* STATED EXERCISE: Could you reproduce every one of the records below line for line, with nothing changed?

* EXERCISE INPUT:
###

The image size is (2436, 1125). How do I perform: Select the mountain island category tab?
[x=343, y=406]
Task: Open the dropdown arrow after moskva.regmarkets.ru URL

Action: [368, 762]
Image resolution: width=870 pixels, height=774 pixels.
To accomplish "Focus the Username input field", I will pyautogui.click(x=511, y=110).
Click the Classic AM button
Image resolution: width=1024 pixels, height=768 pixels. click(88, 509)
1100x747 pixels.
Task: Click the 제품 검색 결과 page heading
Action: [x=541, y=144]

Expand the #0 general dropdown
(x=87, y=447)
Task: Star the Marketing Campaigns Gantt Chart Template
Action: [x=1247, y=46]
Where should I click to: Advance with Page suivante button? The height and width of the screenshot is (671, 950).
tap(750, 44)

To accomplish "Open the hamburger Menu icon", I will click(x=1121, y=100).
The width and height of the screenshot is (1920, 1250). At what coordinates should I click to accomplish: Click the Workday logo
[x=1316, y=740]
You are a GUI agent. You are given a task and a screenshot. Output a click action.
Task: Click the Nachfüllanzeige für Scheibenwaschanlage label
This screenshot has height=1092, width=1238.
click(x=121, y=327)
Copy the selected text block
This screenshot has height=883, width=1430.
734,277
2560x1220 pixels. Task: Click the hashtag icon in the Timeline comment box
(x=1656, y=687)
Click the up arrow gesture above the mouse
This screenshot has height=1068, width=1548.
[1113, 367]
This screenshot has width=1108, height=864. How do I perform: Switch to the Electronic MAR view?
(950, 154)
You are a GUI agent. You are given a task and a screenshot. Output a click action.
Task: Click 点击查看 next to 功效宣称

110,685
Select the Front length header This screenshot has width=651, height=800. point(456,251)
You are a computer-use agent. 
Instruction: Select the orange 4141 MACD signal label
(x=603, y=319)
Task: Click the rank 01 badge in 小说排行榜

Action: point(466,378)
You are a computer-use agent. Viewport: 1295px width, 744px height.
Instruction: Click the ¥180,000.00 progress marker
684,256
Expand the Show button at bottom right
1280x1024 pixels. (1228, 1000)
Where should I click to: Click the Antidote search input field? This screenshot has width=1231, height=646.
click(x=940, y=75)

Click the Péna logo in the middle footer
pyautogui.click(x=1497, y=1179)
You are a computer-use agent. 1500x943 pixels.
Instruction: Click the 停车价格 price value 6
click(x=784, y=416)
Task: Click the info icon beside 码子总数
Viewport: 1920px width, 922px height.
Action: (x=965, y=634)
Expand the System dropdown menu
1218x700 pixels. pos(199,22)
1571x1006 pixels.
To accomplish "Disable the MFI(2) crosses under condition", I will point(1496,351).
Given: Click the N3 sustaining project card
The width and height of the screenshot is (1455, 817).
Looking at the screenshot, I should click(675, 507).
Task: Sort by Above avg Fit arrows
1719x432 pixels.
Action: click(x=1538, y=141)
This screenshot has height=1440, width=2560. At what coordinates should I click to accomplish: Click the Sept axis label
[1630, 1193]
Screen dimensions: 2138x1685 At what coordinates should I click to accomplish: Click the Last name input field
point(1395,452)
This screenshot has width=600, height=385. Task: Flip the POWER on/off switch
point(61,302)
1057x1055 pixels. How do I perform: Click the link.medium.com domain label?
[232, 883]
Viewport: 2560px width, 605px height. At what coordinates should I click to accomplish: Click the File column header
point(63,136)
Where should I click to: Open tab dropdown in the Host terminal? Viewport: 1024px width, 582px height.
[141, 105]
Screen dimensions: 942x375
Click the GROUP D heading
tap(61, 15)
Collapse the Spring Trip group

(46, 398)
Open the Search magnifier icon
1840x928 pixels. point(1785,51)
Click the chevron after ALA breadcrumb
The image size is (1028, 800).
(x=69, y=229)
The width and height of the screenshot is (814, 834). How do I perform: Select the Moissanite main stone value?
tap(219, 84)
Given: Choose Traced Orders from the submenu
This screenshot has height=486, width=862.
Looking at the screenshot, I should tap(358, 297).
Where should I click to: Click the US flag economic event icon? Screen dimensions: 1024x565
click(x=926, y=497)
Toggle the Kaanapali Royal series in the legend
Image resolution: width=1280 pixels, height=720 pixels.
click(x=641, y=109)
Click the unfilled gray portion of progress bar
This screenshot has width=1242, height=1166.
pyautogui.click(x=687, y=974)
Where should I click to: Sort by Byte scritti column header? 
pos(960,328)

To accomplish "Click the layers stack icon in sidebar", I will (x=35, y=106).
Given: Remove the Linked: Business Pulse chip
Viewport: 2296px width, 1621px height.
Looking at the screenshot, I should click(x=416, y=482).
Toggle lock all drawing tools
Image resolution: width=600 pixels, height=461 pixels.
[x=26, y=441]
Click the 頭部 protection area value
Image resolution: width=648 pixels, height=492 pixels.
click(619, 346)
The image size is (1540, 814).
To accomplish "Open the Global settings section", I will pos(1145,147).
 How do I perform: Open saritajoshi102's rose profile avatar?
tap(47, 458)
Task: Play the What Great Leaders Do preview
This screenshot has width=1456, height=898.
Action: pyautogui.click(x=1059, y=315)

###

* FINAL RESULT:
The image size is (2436, 1125). How do I perform: Select the mountain island category tab?
[x=343, y=406]
Task: Open the dropdown arrow after moskva.regmarkets.ru URL

Action: [368, 762]
Image resolution: width=870 pixels, height=774 pixels.
To accomplish "Focus the Username input field", I will pyautogui.click(x=511, y=110).
Click the Classic AM button
Image resolution: width=1024 pixels, height=768 pixels. click(88, 509)
1100x747 pixels.
Task: Click the 제품 검색 결과 page heading
Action: [x=541, y=144]

Expand the #0 general dropdown
(x=87, y=447)
Task: Star the Marketing Campaigns Gantt Chart Template
Action: [x=1247, y=46]
Where should I click to: Advance with Page suivante button? The height and width of the screenshot is (671, 950).
tap(750, 44)

To accomplish "Open the hamburger Menu icon", I will click(x=1121, y=100).
The width and height of the screenshot is (1920, 1250). At what coordinates should I click to accomplish: Click the Workday logo
[x=1316, y=740]
You are a GUI agent. You are given a task and a screenshot. Output a click action.
Task: Click the Nachfüllanzeige für Scheibenwaschanlage label
This screenshot has height=1092, width=1238.
click(x=121, y=327)
Copy the selected text block
This screenshot has height=883, width=1430.
734,277
2560x1220 pixels. Task: Click the hashtag icon in the Timeline comment box
(x=1656, y=687)
Click the up arrow gesture above the mouse
This screenshot has height=1068, width=1548.
[1113, 367]
This screenshot has width=1108, height=864. How do I perform: Switch to the Electronic MAR view?
(950, 154)
You are a GUI agent. You are given a task and a screenshot. Output a click action.
Task: Click 点击查看 next to 功效宣称

110,685
Select the Front length header This screenshot has width=651, height=800. point(456,251)
You are a computer-use agent. 
Instruction: Select the orange 4141 MACD signal label
(x=603, y=319)
Task: Click the rank 01 badge in 小说排行榜

Action: point(466,378)
You are a computer-use agent. Viewport: 1295px width, 744px height.
Instruction: Click the ¥180,000.00 progress marker
684,256
Expand the Show button at bottom right
1280x1024 pixels. (1228, 1000)
Where should I click to: Click the Antidote search input field? This screenshot has width=1231, height=646.
click(x=940, y=75)

Click the Péna logo in the middle footer
pyautogui.click(x=1497, y=1179)
You are a computer-use agent. 1500x943 pixels.
Instruction: Click the 停车价格 price value 6
click(x=784, y=416)
Task: Click the info icon beside 码子总数
Viewport: 1920px width, 922px height.
Action: (x=965, y=634)
Expand the System dropdown menu
1218x700 pixels. pos(199,22)
1571x1006 pixels.
To accomplish "Disable the MFI(2) crosses under condition", I will point(1496,351).
Given: Click the N3 sustaining project card
The width and height of the screenshot is (1455, 817).
Looking at the screenshot, I should click(675, 507).
Task: Sort by Above avg Fit arrows
1719x432 pixels.
Action: click(x=1538, y=141)
This screenshot has height=1440, width=2560. At what coordinates should I click to accomplish: Click the Sept axis label
[1630, 1193]
Screen dimensions: 2138x1685 At what coordinates should I click to accomplish: Click the Last name input field
point(1395,452)
This screenshot has width=600, height=385. Task: Flip the POWER on/off switch
point(61,302)
1057x1055 pixels. How do I perform: Click the link.medium.com domain label?
[232, 883]
Viewport: 2560px width, 605px height. At what coordinates should I click to accomplish: Click the File column header
point(63,136)
Where should I click to: Open tab dropdown in the Host terminal? Viewport: 1024px width, 582px height.
[141, 105]
Screen dimensions: 942x375
Click the GROUP D heading
tap(61, 15)
Collapse the Spring Trip group

(46, 398)
Open the Search magnifier icon
1840x928 pixels. point(1785,51)
Click the chevron after ALA breadcrumb
The image size is (1028, 800).
(x=69, y=229)
The width and height of the screenshot is (814, 834). How do I perform: Select the Moissanite main stone value?
tap(219, 84)
Given: Choose Traced Orders from the submenu
This screenshot has height=486, width=862.
Looking at the screenshot, I should tap(358, 297).
Where should I click to: Click the US flag economic event icon? Screen dimensions: 1024x565
click(x=926, y=497)
Toggle the Kaanapali Royal series in the legend
Image resolution: width=1280 pixels, height=720 pixels.
click(x=641, y=109)
Click the unfilled gray portion of progress bar
This screenshot has width=1242, height=1166.
pyautogui.click(x=687, y=974)
Where should I click to: Sort by Byte scritti column header? 
pos(960,328)

To accomplish "Click the layers stack icon in sidebar", I will (x=35, y=106).
Given: Remove the Linked: Business Pulse chip
Viewport: 2296px width, 1621px height.
Looking at the screenshot, I should click(x=416, y=482).
Toggle lock all drawing tools
Image resolution: width=600 pixels, height=461 pixels.
[x=26, y=441]
Click the 頭部 protection area value
Image resolution: width=648 pixels, height=492 pixels.
click(619, 346)
The image size is (1540, 814).
To accomplish "Open the Global settings section", I will pos(1145,147).
 How do I perform: Open saritajoshi102's rose profile avatar?
tap(47, 458)
Task: Play the What Great Leaders Do preview
This screenshot has width=1456, height=898.
Action: pyautogui.click(x=1059, y=315)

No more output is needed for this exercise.